**TASK GOAL**. For the entries below, the result should be an exact transcription of the lines from the one with "Vespa 150 GS 1960 (808, 1306)" up to and including the one with "Datenschutzerklärung (1616, 1513)", and only those.

**Records contained in a dataset**.
------------------------------------------------------------

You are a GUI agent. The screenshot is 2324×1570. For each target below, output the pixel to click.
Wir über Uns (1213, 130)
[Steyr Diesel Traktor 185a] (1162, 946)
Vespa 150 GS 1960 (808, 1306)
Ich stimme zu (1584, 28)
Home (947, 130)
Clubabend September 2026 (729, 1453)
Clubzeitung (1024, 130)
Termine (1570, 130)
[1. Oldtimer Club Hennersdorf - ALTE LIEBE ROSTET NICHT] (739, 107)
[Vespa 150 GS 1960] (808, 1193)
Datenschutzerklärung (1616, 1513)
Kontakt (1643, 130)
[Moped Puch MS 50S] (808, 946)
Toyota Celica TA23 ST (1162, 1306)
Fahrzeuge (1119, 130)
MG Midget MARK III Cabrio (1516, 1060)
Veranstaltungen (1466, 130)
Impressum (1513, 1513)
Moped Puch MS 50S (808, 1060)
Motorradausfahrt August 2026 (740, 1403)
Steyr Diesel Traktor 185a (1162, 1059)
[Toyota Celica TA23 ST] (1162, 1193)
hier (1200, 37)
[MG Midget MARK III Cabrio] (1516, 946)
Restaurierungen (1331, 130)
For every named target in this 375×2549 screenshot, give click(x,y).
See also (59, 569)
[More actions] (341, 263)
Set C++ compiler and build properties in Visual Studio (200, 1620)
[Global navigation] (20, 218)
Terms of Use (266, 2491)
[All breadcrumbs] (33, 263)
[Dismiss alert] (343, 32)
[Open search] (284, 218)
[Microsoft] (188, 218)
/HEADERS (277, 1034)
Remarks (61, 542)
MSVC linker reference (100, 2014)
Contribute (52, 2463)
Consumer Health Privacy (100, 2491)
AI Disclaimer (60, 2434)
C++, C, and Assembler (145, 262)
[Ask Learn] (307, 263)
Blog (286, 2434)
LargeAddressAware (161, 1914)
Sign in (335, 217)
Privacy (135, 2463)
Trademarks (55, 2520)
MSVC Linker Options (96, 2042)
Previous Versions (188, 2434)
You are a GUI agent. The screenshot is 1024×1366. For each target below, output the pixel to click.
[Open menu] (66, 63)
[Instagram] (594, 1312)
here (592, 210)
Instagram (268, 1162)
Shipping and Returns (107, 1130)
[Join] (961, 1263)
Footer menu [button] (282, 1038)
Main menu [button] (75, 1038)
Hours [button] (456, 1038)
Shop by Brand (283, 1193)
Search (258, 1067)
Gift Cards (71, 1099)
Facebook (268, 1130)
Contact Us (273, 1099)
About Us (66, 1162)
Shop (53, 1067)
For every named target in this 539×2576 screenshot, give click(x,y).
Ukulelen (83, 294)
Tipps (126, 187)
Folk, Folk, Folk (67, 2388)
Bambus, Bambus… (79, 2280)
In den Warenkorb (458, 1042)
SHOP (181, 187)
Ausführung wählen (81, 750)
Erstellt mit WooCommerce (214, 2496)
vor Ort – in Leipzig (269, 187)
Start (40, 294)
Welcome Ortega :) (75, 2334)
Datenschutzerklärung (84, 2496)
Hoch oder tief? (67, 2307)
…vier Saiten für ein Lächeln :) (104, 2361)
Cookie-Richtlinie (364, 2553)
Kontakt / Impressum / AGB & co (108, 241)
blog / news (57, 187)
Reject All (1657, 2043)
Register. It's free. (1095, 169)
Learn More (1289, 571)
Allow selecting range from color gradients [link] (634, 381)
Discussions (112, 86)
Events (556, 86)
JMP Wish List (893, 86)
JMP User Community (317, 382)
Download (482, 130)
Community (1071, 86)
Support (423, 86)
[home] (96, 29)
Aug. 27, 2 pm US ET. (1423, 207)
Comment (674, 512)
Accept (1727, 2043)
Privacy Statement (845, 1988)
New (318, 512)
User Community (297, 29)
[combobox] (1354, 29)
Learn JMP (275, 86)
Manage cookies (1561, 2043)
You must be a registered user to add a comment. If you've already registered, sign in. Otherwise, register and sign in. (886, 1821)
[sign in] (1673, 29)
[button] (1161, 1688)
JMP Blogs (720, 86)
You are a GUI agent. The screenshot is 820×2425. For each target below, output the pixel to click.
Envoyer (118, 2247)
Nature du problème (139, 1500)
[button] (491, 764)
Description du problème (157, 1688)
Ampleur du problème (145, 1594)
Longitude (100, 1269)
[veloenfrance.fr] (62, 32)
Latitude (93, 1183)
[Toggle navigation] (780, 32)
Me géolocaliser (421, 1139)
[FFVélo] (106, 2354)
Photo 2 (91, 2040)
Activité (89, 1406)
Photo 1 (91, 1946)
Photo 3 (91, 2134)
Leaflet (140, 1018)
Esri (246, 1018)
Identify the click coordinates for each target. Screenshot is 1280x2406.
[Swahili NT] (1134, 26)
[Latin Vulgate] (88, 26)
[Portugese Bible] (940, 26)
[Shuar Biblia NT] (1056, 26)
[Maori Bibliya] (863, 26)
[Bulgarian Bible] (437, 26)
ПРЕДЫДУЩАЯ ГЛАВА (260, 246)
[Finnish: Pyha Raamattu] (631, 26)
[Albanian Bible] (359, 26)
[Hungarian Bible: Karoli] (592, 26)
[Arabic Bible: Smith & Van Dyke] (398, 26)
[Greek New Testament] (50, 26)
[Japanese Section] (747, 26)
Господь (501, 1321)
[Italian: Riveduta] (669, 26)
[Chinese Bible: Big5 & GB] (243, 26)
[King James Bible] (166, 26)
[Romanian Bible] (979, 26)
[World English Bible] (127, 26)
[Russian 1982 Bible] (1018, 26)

------------------------------------------------------------

**EXERCISE RESULT**.
Vespa 150 GS 1960 (808, 1306)
Ich stimme zu (1584, 28)
Home (947, 130)
Clubabend September 2026 (729, 1453)
Clubzeitung (1024, 130)
Termine (1570, 130)
[1. Oldtimer Club Hennersdorf - ALTE LIEBE ROSTET NICHT] (739, 107)
[Vespa 150 GS 1960] (808, 1193)
Datenschutzerklärung (1616, 1513)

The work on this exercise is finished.